The discovery of oil, the growing certainty that it was the beginning of a new industry, that money was flowing into the Oil Region quickly brought an invading host of men and women seeking fortunes. It was a new and rich field for tricksters, swindlers, exploiters of vice in every known form. They were soon setting up shops in every settlement and, to the credit of the manhood of the Oil Region, usually being driven out by self-directed vigilantes.

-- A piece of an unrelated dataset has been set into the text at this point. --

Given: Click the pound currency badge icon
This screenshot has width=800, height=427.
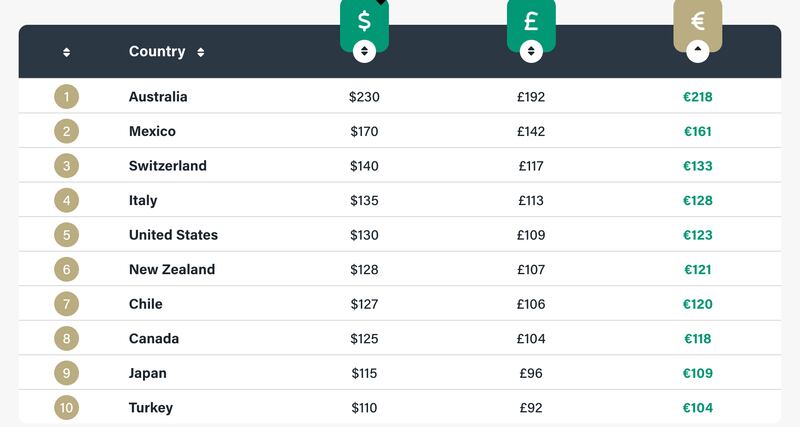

At Rouseville a “joy boat” which made its way up the Creek that first winter and tied up near my father’s shop was cut loose in the middle of the night after its arrival. Its visitors found themselves floating down the Allegheny River the next morning and obliged to walk back. From that time open vice shunned the town. But when wealth poured out of the ground at Petroleum Center there was too great excitement to think of order, decency. Before it was realized, the town was alive with every known form of wantonness and wickedness. By the time I was allowed to visit our friends there, I saw from the corner of my eye as I walked sedately the length of the street saloons, dance halls, brothels; and I noted many curious things. The house where I visited stood on a slope overlooking one of the most notorious dance halls of the Oil Region—Gus Reil’s. Often I left my bed at night and watched that long low building from which rose loud laughter, ribald songs, shouts, curses. Later horror was added to Gus Reil’s fascination, for here a Rouseville boy was shot one night.